=== PROBLEM REQUIREMENTS ===
Repeat all of the data below word for word, keeping no images.

=== TASK MATERIAL ===
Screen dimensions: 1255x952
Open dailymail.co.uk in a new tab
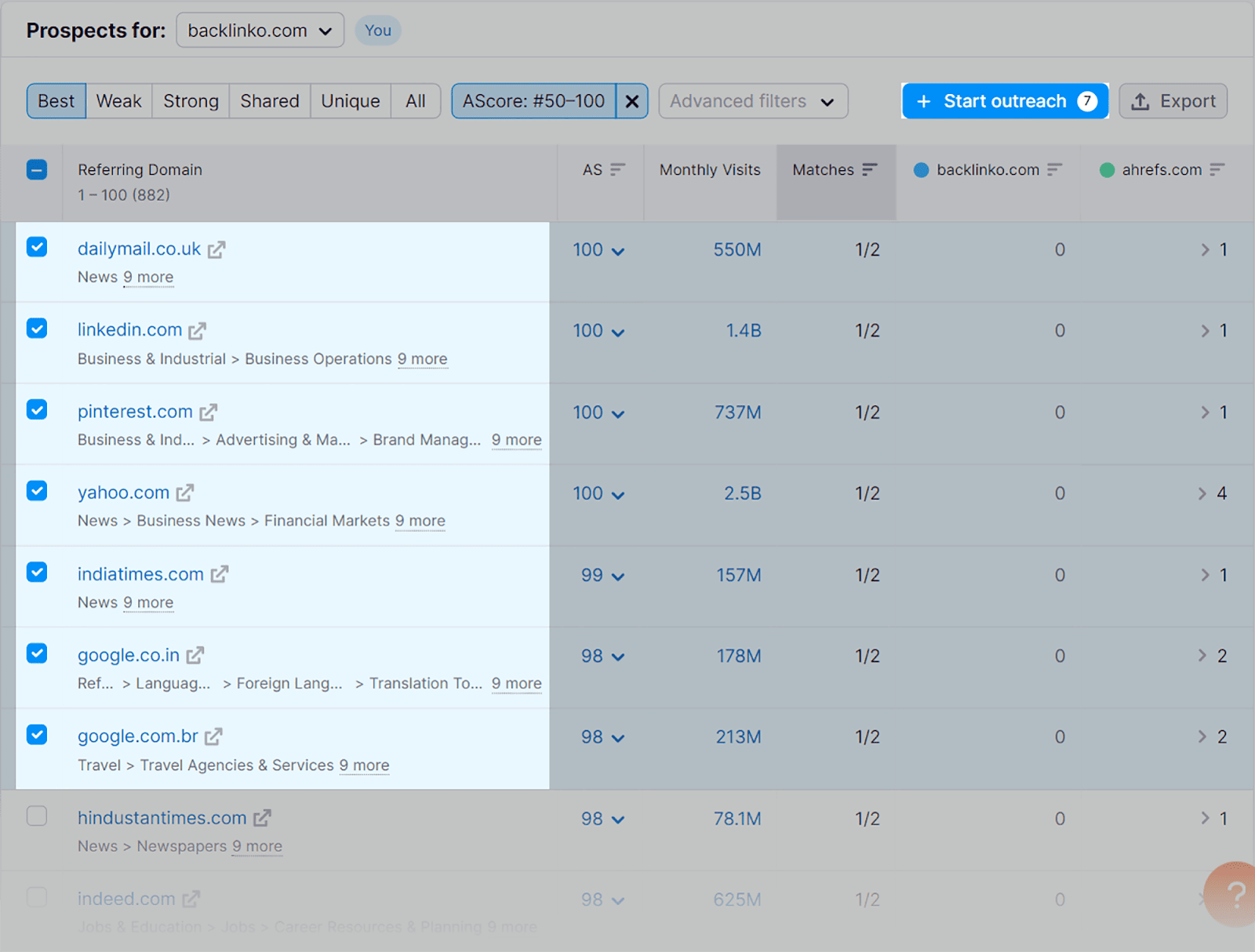216,249
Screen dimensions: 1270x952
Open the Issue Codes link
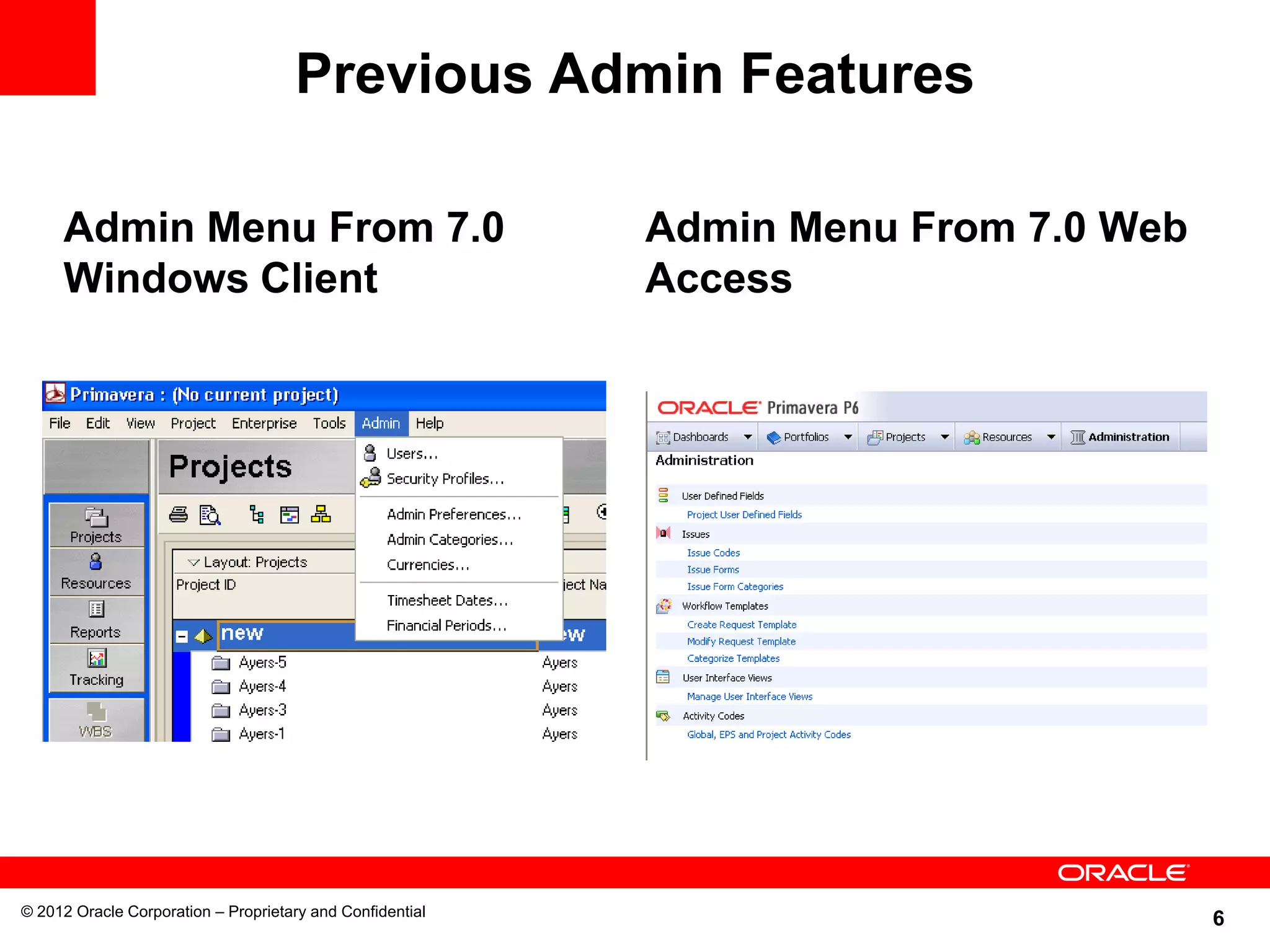pyautogui.click(x=713, y=553)
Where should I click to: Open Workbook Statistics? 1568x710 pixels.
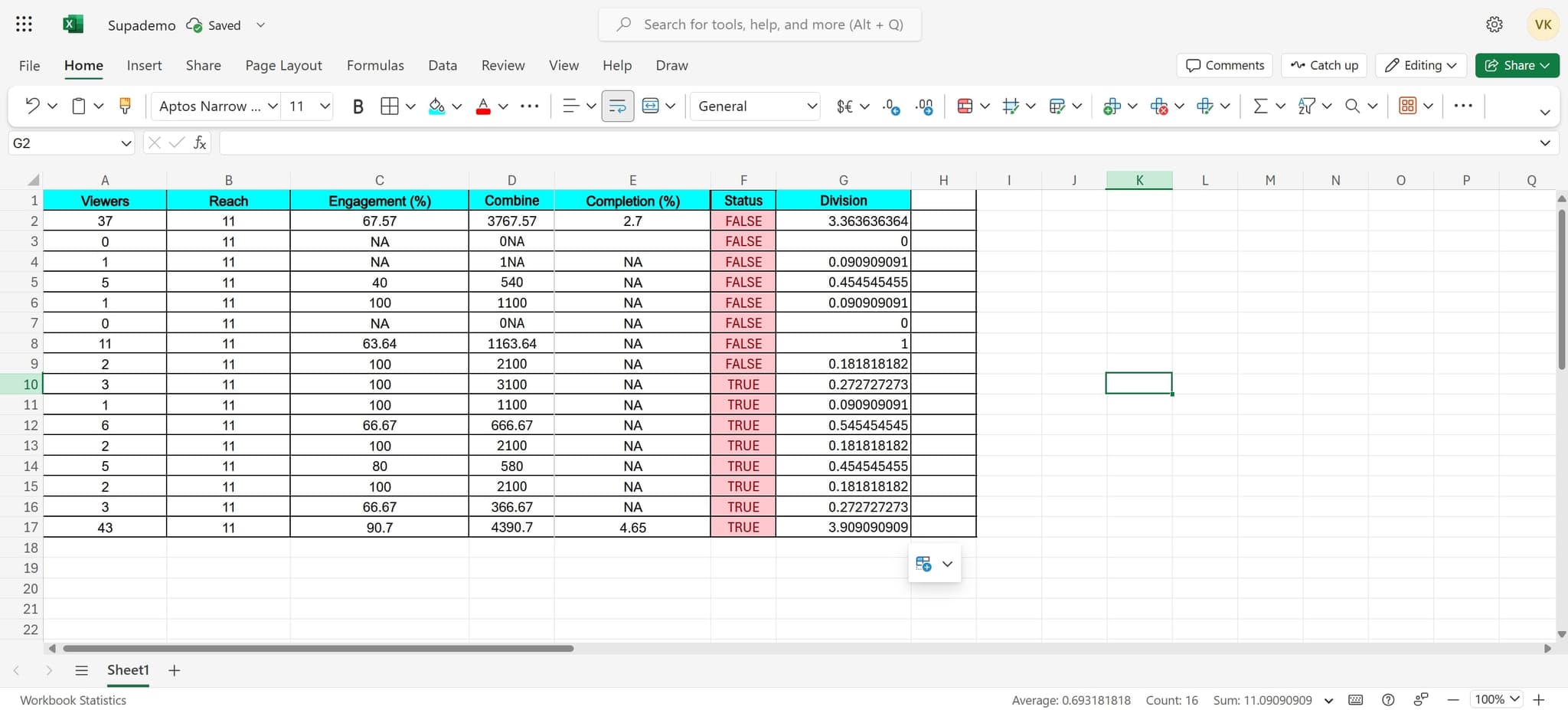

=== WRITTEN REPLY ===
Screen dimensions: 1255x952
Open dailymail.co.uk in a new tab
216,249
Screen dimensions: 1270x952
Open the Issue Codes link
pyautogui.click(x=713, y=553)
Where should I click to: Open Workbook Statistics? 1568x710 pixels.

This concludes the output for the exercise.